|From:||Christian Thalmann <cinga@...>|
|Date:||Sunday, December 1, 2002, 10:15|
Florian Rivoal wrote:
> Nominative for subject
> accusative for direct object
> dative for indirect object
> gentive for possession
> vocative for calling
> second : what other functions do these cases occasionaly have?
Well, on the example of Latin (note that I don't know much Latin, so
this is by no means comprehensive or even assuredly correct...):
The nominative is used for predicative sentences, e.g.
|Iulia pulchra est.|
Julia:NOM beautiful:NOM is
"Julia is beautiful."
The accusative can be used for time spans...
|Multos menses aeger erat.|
many:ACC months:ACC sick:NOM was
"He was sick for many months."
...for the subject of indirect speech...
|Nuntio regem mortuum esse.|
I_report king:ACC dead:ACC be
"I report the king to be dead; I report that the king is dead."
...and after certain prepositions to show a sense of direction rather
than location, which would be expressed with the ablative case.
|In forum currit.|
in marketplace:ACC runs
"He runs TO/INTO the marketplace."
|In foro currit.|
in marketplace:ABL runs
"He runs (around) IN the marketplace."
The dative can be used for possession:
"It belongs to me."
The genitive can be used for ascribing qualities:
|Magnae virtutis est.|
big:GEN virtue:GEN is
"He is (a man) of great virtue."
> third :What other cases can there be, and what is there use?
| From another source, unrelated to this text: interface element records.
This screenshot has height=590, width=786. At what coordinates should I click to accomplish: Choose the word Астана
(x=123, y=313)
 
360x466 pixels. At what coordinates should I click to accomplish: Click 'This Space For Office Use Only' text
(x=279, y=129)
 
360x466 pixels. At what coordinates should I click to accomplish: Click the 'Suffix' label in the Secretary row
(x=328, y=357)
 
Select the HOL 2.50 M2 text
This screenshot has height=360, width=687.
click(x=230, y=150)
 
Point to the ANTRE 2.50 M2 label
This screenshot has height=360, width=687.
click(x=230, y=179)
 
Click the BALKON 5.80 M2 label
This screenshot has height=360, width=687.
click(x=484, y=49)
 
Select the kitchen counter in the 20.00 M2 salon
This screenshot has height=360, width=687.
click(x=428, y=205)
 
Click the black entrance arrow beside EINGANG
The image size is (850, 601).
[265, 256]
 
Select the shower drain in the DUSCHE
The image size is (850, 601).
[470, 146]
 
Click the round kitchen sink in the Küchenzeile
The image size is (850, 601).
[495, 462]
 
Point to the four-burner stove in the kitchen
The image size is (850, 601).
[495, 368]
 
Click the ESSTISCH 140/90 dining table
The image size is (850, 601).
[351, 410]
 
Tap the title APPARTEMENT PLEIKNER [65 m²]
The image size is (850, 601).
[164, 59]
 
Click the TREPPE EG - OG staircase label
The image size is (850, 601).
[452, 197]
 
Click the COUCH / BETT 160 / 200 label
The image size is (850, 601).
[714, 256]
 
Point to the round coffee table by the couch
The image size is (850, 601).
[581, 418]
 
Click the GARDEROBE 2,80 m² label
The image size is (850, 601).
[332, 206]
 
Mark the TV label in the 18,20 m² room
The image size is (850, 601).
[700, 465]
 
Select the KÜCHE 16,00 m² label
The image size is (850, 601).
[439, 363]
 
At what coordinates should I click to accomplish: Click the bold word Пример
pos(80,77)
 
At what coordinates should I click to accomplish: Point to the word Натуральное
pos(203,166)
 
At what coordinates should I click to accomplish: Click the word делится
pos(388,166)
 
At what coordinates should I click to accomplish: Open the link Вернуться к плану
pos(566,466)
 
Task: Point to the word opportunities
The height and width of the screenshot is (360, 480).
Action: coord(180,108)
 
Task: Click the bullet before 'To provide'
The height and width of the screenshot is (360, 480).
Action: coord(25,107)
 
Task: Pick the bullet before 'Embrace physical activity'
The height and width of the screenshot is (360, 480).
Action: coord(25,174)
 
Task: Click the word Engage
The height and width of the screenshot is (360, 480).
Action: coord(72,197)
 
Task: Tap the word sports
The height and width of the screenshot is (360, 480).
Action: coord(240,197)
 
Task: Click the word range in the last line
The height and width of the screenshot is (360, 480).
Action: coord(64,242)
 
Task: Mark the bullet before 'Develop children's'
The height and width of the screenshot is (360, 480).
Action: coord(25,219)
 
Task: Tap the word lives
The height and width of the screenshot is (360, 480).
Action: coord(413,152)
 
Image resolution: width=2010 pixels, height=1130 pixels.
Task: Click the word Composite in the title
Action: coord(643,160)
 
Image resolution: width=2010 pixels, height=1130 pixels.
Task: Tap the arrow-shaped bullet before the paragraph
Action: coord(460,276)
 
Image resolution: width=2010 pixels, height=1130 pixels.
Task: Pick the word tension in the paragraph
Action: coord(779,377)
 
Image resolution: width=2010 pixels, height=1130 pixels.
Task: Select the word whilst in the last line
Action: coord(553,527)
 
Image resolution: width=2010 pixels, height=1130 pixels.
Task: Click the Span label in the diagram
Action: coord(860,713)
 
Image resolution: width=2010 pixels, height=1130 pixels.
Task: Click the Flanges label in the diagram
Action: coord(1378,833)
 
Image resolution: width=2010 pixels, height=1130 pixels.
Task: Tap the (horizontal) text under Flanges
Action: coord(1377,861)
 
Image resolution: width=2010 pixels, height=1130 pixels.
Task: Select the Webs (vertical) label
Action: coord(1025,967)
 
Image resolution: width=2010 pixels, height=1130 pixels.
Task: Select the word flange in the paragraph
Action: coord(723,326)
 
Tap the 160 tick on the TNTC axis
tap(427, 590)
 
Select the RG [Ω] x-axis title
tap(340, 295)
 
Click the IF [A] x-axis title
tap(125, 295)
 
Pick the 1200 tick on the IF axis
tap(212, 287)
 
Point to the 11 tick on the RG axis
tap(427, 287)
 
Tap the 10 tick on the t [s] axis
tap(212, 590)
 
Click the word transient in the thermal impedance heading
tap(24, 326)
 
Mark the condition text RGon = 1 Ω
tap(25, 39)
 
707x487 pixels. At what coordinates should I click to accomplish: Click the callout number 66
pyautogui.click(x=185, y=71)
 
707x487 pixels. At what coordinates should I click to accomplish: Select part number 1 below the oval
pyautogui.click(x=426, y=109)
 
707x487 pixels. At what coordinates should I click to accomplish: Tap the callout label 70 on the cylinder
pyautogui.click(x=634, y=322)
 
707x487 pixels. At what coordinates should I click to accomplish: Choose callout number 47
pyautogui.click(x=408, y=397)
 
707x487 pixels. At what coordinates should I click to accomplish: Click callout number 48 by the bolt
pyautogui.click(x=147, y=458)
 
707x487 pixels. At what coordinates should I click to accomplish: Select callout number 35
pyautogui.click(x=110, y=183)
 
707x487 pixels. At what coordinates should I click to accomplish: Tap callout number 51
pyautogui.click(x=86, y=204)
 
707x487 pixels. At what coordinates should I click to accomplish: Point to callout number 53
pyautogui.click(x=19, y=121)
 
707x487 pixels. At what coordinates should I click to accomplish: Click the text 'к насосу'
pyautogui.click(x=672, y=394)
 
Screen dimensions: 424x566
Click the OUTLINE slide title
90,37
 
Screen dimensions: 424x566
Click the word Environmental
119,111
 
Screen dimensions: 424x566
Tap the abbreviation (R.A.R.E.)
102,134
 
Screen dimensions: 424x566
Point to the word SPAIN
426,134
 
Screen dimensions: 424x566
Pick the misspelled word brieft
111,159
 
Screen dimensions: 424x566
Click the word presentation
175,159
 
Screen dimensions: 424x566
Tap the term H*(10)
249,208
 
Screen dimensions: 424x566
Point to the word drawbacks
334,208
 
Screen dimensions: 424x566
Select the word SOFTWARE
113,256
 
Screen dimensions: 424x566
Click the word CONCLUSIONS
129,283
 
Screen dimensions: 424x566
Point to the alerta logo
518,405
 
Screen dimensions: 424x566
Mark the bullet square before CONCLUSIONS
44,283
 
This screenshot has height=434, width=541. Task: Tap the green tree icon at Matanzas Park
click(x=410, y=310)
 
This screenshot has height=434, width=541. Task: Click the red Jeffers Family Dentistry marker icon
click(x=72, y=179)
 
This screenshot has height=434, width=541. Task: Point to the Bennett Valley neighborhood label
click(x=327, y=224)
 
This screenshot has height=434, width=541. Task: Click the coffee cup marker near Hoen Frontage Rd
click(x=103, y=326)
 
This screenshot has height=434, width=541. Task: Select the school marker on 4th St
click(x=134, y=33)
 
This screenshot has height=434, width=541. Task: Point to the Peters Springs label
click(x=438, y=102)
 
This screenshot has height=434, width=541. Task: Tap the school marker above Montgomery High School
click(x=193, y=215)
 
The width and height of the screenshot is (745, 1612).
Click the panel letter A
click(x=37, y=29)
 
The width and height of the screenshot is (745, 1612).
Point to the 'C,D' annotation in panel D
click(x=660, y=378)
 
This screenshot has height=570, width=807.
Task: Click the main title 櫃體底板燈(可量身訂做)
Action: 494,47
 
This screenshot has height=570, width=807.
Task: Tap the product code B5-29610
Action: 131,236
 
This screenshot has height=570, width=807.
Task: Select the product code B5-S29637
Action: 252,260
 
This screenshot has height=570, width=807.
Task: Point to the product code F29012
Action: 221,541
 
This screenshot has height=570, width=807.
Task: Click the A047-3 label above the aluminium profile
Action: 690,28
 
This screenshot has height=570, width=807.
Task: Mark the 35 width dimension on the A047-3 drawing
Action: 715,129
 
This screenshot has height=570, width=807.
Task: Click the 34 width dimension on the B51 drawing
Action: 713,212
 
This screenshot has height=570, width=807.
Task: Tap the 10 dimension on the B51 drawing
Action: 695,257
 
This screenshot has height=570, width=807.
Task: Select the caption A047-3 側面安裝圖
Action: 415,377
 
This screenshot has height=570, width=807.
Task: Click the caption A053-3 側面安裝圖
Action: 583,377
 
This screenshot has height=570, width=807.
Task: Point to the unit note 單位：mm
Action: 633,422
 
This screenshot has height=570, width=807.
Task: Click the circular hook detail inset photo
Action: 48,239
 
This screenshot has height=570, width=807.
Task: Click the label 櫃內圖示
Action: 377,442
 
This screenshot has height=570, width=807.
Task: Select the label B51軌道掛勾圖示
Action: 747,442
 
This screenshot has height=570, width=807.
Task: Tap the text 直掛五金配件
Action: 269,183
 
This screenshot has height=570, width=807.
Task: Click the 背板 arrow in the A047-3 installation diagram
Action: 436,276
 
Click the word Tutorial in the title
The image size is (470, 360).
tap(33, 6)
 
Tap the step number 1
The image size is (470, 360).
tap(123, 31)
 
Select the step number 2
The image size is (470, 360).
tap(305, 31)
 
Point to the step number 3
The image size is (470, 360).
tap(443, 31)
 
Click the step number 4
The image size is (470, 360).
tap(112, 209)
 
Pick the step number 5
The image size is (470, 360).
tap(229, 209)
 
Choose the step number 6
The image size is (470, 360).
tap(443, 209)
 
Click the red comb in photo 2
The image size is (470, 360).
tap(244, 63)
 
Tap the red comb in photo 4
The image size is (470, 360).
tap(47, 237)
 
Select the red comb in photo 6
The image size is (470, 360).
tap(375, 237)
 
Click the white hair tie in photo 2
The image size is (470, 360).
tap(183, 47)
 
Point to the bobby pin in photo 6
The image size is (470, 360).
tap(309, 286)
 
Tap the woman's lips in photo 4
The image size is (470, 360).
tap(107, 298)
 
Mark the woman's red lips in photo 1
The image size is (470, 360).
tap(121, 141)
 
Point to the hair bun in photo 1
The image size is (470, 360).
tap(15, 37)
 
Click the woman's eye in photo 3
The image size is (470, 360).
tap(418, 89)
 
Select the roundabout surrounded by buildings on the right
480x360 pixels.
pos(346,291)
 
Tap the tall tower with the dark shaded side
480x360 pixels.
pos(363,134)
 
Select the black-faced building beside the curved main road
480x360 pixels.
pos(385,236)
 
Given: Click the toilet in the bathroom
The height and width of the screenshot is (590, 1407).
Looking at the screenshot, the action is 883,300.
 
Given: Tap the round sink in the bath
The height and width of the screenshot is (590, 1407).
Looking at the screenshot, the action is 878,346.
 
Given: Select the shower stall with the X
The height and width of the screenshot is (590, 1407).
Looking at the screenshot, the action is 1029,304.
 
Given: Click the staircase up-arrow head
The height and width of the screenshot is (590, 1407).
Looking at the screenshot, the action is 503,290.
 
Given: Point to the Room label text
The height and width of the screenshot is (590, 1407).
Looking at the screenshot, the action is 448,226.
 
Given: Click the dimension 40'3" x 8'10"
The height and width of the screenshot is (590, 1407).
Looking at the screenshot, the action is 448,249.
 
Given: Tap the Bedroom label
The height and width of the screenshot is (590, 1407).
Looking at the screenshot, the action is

My own conlang Obrenje does away with the accusative/dative
distinction and uses two other cases, predicative/objective
instead. They bear the same work load, but share the duties
Peter Clark wrote:
> If there are langs (con- or nat-) that only have two, I'd
> be interested in hearing about it."
Esperanto only has a common case and an accusative.